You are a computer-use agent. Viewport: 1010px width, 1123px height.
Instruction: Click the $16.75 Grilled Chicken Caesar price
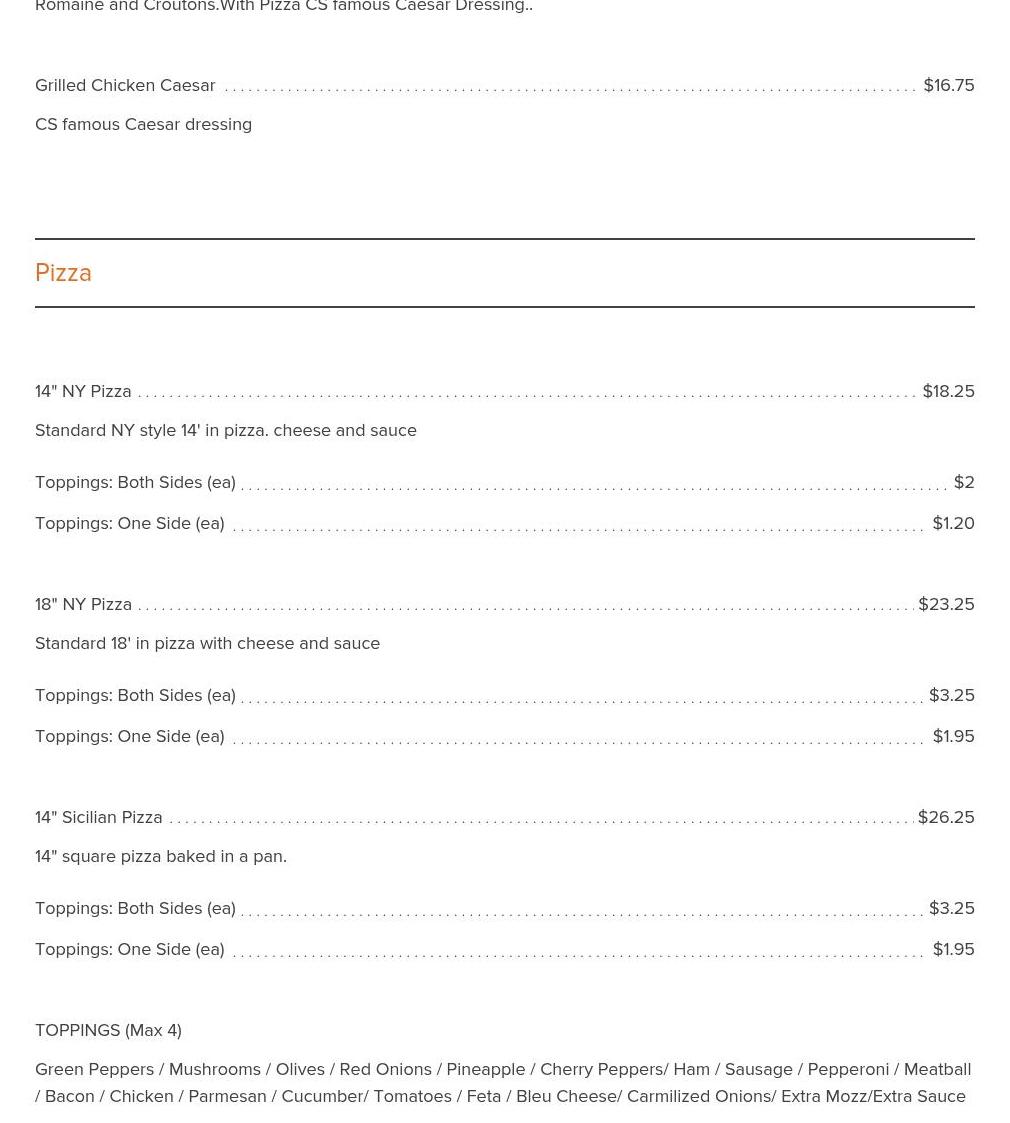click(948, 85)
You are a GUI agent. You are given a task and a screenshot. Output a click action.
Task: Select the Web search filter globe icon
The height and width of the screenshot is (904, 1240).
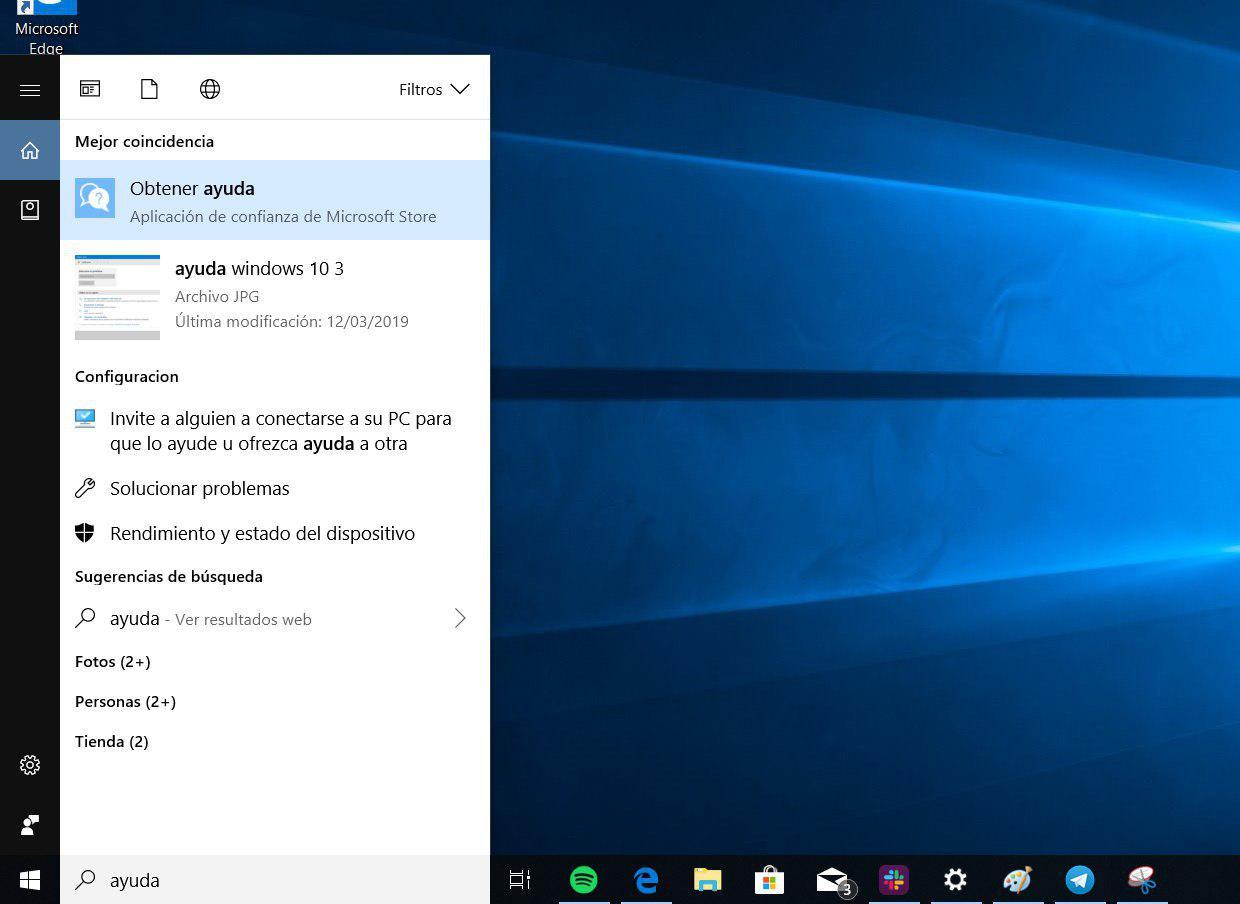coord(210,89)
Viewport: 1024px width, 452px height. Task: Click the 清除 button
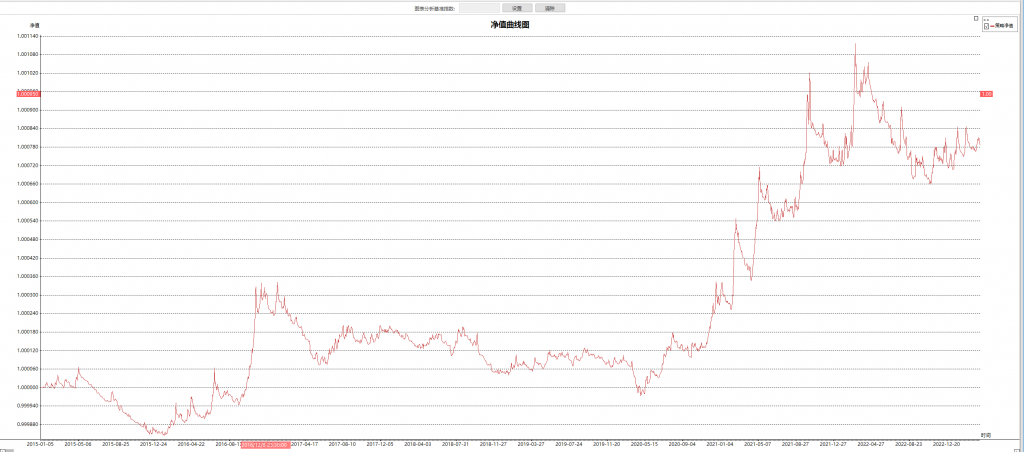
◇ ◇ ◇ ◇ ◇ ◇ ◇
*ACTION ITEM*: Using the listing above, set down exactly each line from the one containing "Instruction: Click the" through the final line, and leave out pictures.

*YOUR RESPONSE*:
Instruction: Click the $16.75 Grilled Chicken Caesar price
click(948, 85)
You are a GUI agent. You are given a task and a screenshot. Output a click action.
Task: Select the Web search filter globe icon
The height and width of the screenshot is (904, 1240).
coord(210,89)
Viewport: 1024px width, 452px height. Task: Click the 清除 button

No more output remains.